Problem statement: Print the passage about choosing a chicken coop word for word, in full.

When it comes to keeping chickens, deciding which coop to get is one of the biggest decisions you’ll need to make. While your hens’ eggs hopefully won’t be in the nesting box for too long, it’s wise to consider how you can maximize keeping your eggs fresh for longer by choosing a suitable coop. Both wooden and plastic chicken coops have their advantages and disadvantages, however, in terms of practicality, plastic chicken coops definitely take the lead.
Plastic Chicken Coops
Plastic chicken coops such as the Omlet Eglu Cube Large Chicken Coop and Run, Eglu Go Chicken Coop, and Eglu Go UP Raised Chicken Coop have excellent ventilation systems, which mean your chickens (and their eggs) will remain cool in warm weather, and not freeze in cold weather. Another overarching advantage of plastic chicken coops is the potential issue with red mite, a parasitic mite that can infest your chickens’ coop and suck their blood! While red mite can be treated, prevention is always better than the cure. Plastic chicken coops make it very difficult for red mites to live in, as opposed to wooden coops where mites love to get stuck in.
Concerning how this will affect your eggs, is that a red mite infestation could mean your hens will completely stop laying altogether, and if they are still producing eggs, you may notice red spots on the shell. These are squashed red mites, which now mean your eggs are inedible.

Stored data entries:
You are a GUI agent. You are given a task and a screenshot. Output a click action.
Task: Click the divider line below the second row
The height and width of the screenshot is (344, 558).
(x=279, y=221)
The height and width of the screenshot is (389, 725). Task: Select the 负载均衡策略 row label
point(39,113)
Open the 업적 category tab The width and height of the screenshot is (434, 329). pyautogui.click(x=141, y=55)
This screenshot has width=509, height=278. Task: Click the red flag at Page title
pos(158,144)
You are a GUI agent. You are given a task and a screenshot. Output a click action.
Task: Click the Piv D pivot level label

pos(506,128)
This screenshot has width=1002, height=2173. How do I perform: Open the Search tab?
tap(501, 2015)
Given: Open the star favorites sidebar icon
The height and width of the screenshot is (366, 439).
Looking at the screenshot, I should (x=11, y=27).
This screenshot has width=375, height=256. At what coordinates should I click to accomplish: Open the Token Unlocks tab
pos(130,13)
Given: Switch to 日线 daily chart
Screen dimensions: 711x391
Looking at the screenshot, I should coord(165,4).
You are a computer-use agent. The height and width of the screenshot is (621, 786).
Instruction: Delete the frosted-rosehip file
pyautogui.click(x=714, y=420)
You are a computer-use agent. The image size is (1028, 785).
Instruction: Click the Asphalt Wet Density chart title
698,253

Result for this exercise:
When it comes to keeping chickens, deciding which coop to get is one of the biggest decisions you’ll need to make. While your hens’ eggs hopefully won’t be in the nesting box for too long, it’s wise to consider how you can maximize keeping your eggs fresh for longer by choosing a suitable coop. Both wooden and plastic chicken coops have their advantages and disadvantages, however, in terms of practicality, plastic chicken coops definitely take the lead.
Plastic Chicken Coops
Plastic chicken coops such as the Omlet Eglu Cube Large Chicken Coop and Run, Eglu Go Chicken Coop, and Eglu Go UP Raised Chicken Coop have excellent ventilation systems, which mean your chickens (and their eggs) will remain cool in warm weather, and not freeze in cold weather. Another overarching advantage of plastic chicken coops is the potential issue with red mite, a parasitic mite that can infest your chickens’ coop and suck their blood! While red mite can be treated, prevention is always better than the cure. Plastic chicken coops make it very difficult for red mites to live in, as opposed to wooden coops where mites love to get stuck in.
Concerning how this will affect your eggs, is that a red mite infestation could mean your hens will completely stop laying altogether, and if they are still producing eggs, you may notice red spots on the shell. These are squashed red mites, which now mean your eggs are inedible.